(Stored items)
- Opening Delimiter -
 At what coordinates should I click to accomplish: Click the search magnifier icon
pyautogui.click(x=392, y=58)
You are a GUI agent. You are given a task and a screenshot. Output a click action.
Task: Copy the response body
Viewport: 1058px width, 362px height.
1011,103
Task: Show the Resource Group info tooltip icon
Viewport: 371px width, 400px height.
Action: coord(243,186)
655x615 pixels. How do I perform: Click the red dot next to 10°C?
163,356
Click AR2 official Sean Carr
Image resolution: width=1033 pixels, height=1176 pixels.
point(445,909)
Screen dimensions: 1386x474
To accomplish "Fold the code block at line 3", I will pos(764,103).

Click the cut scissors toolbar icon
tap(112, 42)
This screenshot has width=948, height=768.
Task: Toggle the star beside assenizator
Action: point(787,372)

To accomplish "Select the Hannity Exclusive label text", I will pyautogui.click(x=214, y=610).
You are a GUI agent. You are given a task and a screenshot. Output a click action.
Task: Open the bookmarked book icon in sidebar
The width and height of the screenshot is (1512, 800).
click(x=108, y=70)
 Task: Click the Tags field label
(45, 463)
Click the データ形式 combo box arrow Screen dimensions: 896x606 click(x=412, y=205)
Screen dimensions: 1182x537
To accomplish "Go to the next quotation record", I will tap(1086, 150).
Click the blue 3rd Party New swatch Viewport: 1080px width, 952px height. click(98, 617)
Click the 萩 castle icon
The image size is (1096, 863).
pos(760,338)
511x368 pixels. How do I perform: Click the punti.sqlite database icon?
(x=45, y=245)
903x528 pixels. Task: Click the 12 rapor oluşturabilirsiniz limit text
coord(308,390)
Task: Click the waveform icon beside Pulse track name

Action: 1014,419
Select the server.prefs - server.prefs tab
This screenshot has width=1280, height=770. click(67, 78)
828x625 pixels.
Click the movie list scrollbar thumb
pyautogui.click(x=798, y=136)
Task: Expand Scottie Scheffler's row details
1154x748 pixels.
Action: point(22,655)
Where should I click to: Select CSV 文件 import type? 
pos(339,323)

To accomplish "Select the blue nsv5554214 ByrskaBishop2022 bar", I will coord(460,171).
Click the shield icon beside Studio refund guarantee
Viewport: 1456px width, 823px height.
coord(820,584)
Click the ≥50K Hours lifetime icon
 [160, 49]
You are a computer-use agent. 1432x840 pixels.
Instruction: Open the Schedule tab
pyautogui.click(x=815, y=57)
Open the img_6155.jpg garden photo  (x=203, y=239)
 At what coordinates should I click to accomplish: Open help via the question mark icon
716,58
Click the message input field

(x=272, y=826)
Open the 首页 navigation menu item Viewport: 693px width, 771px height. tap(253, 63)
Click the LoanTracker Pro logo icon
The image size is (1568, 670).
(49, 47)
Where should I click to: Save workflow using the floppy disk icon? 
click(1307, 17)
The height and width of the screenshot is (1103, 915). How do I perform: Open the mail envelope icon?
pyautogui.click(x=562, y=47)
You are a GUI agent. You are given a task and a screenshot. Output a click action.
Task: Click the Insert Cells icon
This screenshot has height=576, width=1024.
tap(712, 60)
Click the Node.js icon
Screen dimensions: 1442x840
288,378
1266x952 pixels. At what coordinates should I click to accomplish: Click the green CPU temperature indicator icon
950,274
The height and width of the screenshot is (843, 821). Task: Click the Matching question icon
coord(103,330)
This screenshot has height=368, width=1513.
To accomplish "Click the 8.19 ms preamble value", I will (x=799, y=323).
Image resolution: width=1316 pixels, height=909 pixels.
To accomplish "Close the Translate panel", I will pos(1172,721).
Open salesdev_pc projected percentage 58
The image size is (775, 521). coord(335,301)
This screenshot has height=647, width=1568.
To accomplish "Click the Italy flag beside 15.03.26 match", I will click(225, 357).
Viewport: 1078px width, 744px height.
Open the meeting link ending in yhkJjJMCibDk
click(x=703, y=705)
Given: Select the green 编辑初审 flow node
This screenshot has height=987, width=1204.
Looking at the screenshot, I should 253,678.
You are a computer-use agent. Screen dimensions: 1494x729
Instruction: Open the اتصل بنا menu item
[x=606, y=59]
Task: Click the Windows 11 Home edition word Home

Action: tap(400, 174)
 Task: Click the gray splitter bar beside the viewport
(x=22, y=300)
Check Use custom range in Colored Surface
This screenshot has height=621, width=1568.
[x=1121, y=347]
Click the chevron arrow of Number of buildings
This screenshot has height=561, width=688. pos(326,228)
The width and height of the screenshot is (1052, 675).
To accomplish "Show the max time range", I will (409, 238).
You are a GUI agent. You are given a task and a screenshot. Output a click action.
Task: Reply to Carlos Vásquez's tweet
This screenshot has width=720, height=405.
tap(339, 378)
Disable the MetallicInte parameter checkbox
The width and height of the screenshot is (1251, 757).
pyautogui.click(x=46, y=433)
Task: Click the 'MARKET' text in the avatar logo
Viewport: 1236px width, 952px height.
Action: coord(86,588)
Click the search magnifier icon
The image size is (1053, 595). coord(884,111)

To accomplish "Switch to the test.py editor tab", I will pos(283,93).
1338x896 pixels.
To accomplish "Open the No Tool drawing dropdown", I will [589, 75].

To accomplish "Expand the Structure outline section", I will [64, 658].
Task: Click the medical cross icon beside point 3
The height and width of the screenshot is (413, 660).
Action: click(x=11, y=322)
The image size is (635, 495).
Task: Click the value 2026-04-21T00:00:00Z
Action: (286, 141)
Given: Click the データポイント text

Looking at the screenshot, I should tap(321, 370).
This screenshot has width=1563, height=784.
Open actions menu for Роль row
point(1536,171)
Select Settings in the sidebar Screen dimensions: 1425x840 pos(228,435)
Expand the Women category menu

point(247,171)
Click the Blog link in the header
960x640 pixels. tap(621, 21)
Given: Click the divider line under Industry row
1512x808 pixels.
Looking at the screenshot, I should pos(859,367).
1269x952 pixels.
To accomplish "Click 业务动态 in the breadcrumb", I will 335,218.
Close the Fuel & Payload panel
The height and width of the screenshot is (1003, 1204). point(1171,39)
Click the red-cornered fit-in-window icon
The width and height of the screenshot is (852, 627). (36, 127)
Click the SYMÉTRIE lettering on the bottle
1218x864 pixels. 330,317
- Closing Delimiter -
### EXERCISE PROMPT
From the entries above, return exactly the line containing "Open the meeting link ending in yhkJjJMCibDk", the line containing "Check Use custom range in Colored Surface", and all lines between, and nothing else.

### OUTPUT FOR THIS TASK
Open the meeting link ending in yhkJjJMCibDk
click(x=703, y=705)
Given: Select the green 编辑初审 flow node
This screenshot has height=987, width=1204.
Looking at the screenshot, I should 253,678.
You are a computer-use agent. Screen dimensions: 1494x729
Instruction: Open the اتصل بنا menu item
[x=606, y=59]
Task: Click the Windows 11 Home edition word Home

Action: tap(400, 174)
 Task: Click the gray splitter bar beside the viewport
(x=22, y=300)
Check Use custom range in Colored Surface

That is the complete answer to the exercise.